Closed jeicy07 closed 6 years ago

jeicy07 commented 6 years ago
  1. Since all of my train and evaluation data are positive, is that the right sequence to run files:vocab.py -> train.py -> generate_samples.py -> discriminator_pretrain.py -> gan_train.py -> evaluate.py?

2.I'm a little confused about the function of "evaluation.py". what's the meaning of these keys in config_generator_train: "test: src_path: '/data3/jeicy/data/eval/eval/eval_jieba.zh' dst_path: '/data3/jeicy/data/eval/eval/eval_jieba.zh' ori_dst_path: '/data/zhyang/dl4mt/corpus/data_450w_en_de/transformer/lf_50_for_gan_train/bleuTest/newstest2013/newstest2013.tok.de' output_path: "

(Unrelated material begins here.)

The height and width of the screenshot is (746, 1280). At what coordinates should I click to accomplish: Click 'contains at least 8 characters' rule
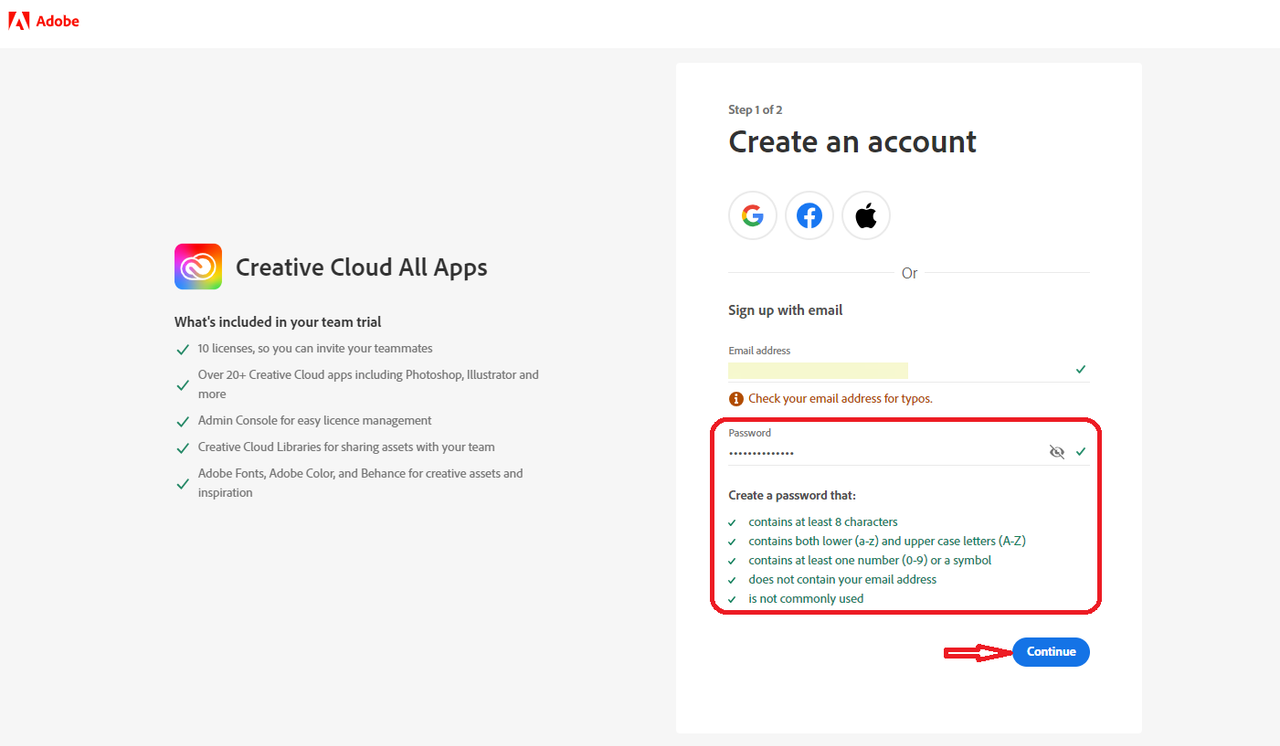pyautogui.click(x=823, y=522)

ZhenYangIACAS commented 6 years ago

Yes, your main process is right. I don't find the test part in our code like what you said. Which file do you find that? The test part in config_generator_train.yaml is like this: src_path: '/data/zhyang/dl4mt/corpus/data_450w_en_de/transformer/lf_50_for_gan_train/bleuTest/newstest2013/newstest2013.tok.bpe.32000.en' dst_path: '/data/zhyang/dl4mt/corpus/data_450w_en_de/transformer/lf_50_for_gan_train/bleuTest/newstest2013/newstest2013.tok.bpe.32000.de' ori_dst_path: '/data/zhyang/dl4mt/corpus/data_450w_en_de/transformer/lf_50_for_gan_train/bleuTest/newstest2013/newstest2013.tok.de' output_path: '/data/zhyang/dl4mt/corpus/data_450w_en_de/transformer/lf_50_for_gan_train/bleuTest/newstest2013/newstest2013.tok.de.output' batch_size: 256 max_target_length: 200 beam_size: 4 lp_alpha: 0.6 devices: '0,1'

jeicy07 commented 6 years ago

yep, I mean I'm puzzled with the meanings of these keys: src_path, dst_path, ori_dst_path and output path. What does each of them mean, thanks?

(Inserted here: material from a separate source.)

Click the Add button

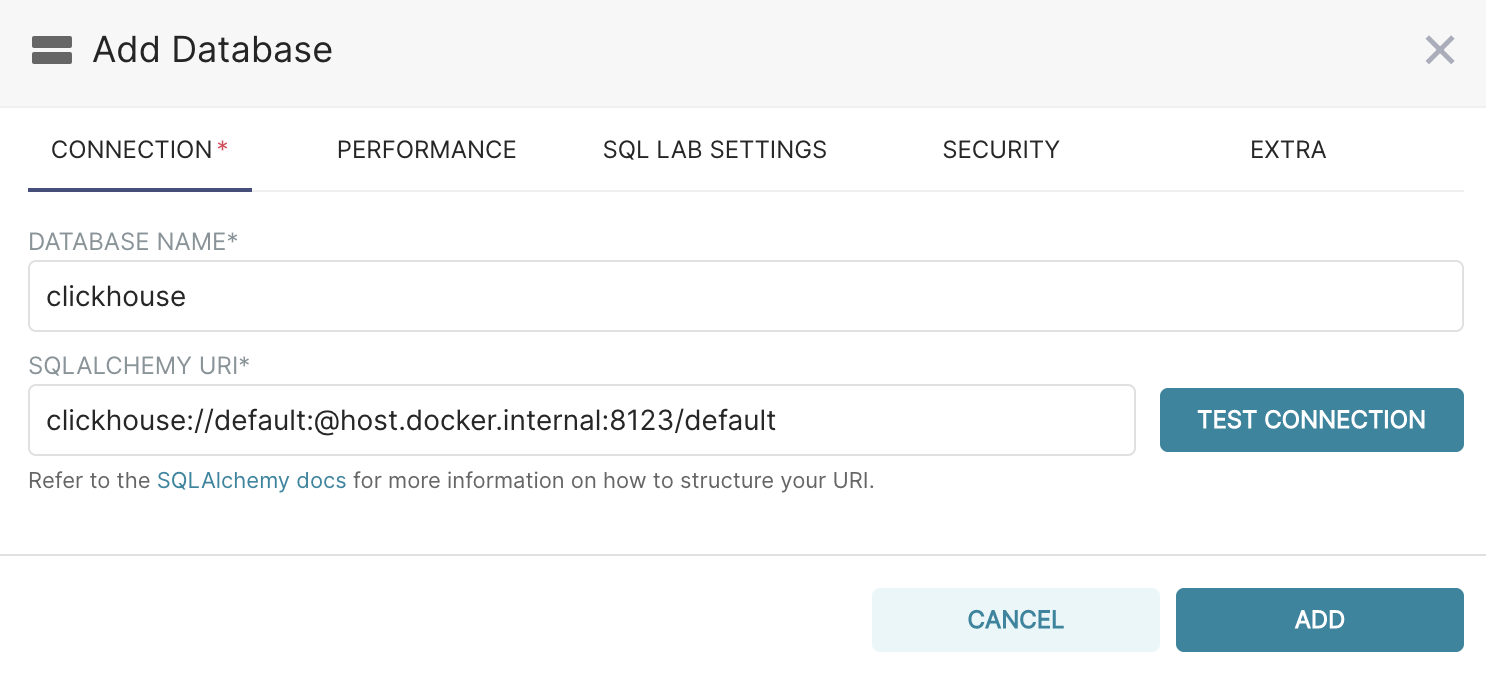[x=1319, y=620]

ZhenYangIACAS commented 6 years ago

@jeicy07 src_path: the path for source file; dst_path: the path for the reference file which has been bpe ori_dst_path: the path for the reference file which has not been bpe output_path: the path to store the translated output

jeicy07 commented 6 years ago

sorry, what do you mean by "has been bpe"?

ZhenYangIACAS commented 6 years ago

I am sorry for my casual expression. BPE means the word has been represented by byte-pair encoding, which is usually used in NMT.

jeicy07 commented 6 years ago

Thanks a lot!

ZhenYangIACAS commented 6 years ago

That is all right. Bests!